Arduino: multiple ESP8266s on one WPA2 network -> no ARP

Created on 28 Mar 2017  Β·  26Comments  Β·  Source: esp8266/Arduino

I had the issue so many others have had, where my ESP8266s would stop responding to ARP. In my case (and perhaps others?) ArduinoOTA they also stopped responding to MDNS queries. However, if I add an ARP entry, I can reach them. Unlike with others, ARP/UDP broadcast reception seems to fail after a matter of a few hours, not 36.

Through a _lot_ of trial and error, I determined that the problem can be triggered by having more than one ESP8266 on the same WPA2 Personal AES network. I created a WEP network, moved one ESP8266 over, and to my surprise, _both_ started working stably for days. I moved the second over to the WEP network, and they're both still stable.

I wonder if this might have to do with group key renewal. Perhaps two ESP8266s confuse each other? I can't be certain, but I've never seen one fail while the other was stable. One thing is certain: they don't fail 100% after the first group key renewal, so perhaps it's partially random?

This is all with the latest master branch of this repo, so I definitely have a recent SDK.
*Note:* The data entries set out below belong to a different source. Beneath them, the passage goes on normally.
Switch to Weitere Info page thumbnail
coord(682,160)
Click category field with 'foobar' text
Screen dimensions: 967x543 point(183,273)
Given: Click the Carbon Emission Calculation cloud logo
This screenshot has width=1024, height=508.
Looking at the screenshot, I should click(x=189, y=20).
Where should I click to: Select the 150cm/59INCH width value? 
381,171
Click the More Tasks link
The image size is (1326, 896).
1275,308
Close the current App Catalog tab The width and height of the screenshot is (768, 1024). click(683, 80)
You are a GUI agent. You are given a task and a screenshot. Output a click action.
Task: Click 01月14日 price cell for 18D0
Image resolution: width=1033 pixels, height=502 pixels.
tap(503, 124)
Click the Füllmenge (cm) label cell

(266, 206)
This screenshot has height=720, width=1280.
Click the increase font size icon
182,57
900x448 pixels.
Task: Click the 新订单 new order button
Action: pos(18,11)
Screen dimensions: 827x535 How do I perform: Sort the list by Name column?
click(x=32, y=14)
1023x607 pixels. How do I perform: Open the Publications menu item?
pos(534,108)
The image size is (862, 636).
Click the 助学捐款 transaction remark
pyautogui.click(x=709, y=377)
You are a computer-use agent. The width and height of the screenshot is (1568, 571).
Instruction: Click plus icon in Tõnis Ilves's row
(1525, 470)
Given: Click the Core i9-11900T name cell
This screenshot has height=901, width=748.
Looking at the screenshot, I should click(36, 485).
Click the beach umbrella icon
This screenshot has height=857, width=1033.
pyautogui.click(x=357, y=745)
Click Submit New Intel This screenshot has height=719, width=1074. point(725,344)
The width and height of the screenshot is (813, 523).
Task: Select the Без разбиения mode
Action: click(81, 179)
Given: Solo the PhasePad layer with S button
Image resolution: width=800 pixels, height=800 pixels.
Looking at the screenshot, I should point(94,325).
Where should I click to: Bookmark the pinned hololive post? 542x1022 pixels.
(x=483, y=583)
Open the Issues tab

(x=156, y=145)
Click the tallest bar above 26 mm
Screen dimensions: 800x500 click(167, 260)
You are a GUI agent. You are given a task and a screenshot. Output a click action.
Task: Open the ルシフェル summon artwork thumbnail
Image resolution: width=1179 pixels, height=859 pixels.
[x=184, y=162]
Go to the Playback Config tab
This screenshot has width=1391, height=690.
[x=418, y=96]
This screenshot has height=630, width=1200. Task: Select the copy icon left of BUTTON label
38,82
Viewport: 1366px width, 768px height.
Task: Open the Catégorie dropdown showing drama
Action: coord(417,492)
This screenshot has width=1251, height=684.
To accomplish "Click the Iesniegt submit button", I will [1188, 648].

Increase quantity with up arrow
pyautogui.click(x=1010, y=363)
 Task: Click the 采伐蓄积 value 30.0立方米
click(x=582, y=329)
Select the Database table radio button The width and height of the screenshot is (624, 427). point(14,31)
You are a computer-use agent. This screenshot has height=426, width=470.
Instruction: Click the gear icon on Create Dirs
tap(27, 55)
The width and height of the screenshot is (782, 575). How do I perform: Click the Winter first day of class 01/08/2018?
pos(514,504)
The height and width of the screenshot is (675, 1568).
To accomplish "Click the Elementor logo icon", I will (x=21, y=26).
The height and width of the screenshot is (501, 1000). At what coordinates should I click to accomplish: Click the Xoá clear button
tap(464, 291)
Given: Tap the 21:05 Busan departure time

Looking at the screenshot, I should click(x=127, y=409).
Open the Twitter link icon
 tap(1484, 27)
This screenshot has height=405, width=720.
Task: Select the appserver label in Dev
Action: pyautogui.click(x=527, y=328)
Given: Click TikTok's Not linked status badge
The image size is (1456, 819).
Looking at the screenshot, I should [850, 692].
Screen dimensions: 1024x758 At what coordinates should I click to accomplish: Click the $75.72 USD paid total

In any event, I have a workaround, so I'm not begging for a fix. Perhaps this issue will also help others in the same boat.

All 26 comments

Could this be due a quirk or bug with the access point you are using? I have multiple esp on wifi WPA2 aes with no such issues, perfectly stable, the AP is mikrotik. Sometimes I would get that issue of missing arp with other APs like ubiquiti.

On Mar 27, 2017, at 7:21 PM, Lex Neva notifications@github.com wrote:

I had the issue so many others have had, where my ESP8266s would stop responding to ARP. In my case (and perhaps others?) ArduinoOTA they also stopped responding to MDNS queries. However, if I add an ARP entry, I can reach them. Unlike with others, ARP/UDP broadcast reception seems to fail after a matter of a few hours, not 36.

Through a lot of trial and error, I determined that the problem can be triggered by having more than one ESP8266 on the same WPA2 Personal AES network. I created a WEP network, moved one ESP8266 over, and to my surprise, both started working stably for days. I moved the second over to the WEP network, and they're both still stable.

I wonder if this might have to do with group key renewal. Perhaps two ESP8266s confuse each other? I can't be certain, but I've never seen one fail while the other was stable. One thing is certain: they don't fail 100% after the first group key renewal, so perhaps it's partially random?

This is all with the latest master branch of this repo, so I definitely have a recent SDK.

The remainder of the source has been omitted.